Overall, the literature discussed above provides a rationale for testing the hypothesis that acute food deprivation might affect the subjective experience of time, compared to the intake condition. We addressed this hypothesis by comparing the ability of a group of participants in estimating the residual duration of ongoing body actions, which were interrupted a few seconds ahead of their completion. In particular, participants were presented with three types of videos showing the movements of a hand grasping: (1) a muffin (primary reinforcement action); (2) a banknote (secondary reinforcement action); or (3) a notepad (neutral action). This design allowed testing the specific influence of food deprivation on the perception of grasping movements directed to reinforcement and no-reinforcement outcomes (i.e., the control condition). Moreover, it allowed comparing the impact of primary vs. secondary reinforcement, to investigate whether any potential bias toward the primary reinforcement can be generalized to the secondary reinforcement. For the primary reinforcement category, we chose a muffin, as it is a popular sweet among different cultures. This is important given the international student population at Bangor University. A 20 lb banknote was chosen in line with the local currency where the study was performed. The notepad was chosen because it is a familiar object not linked to any reinforcement.

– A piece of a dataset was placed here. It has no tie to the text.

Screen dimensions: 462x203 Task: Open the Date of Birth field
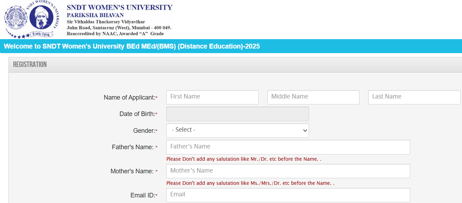pos(237,114)
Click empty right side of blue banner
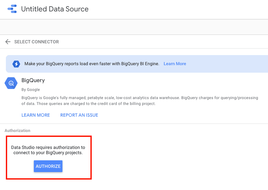Viewport: 268px width, 190px height. click(228, 64)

To investigate whether food deprivation affects timing performance, our participants were tested, on two separate days, under two different physiological conditions: (1) while being in food deprivation (i.e., after at least 12 h of fasting) and (2) after having consumed a snack (i.e., after at least 12 h of fasting). Importantly, for each physiological condition, participants were asked to rate their subjective hunger rating. This way, it was possible to distinguish the effect of food deprivation/intake from the effect due to changes in the hunger sensation associated with the two physiological conditions.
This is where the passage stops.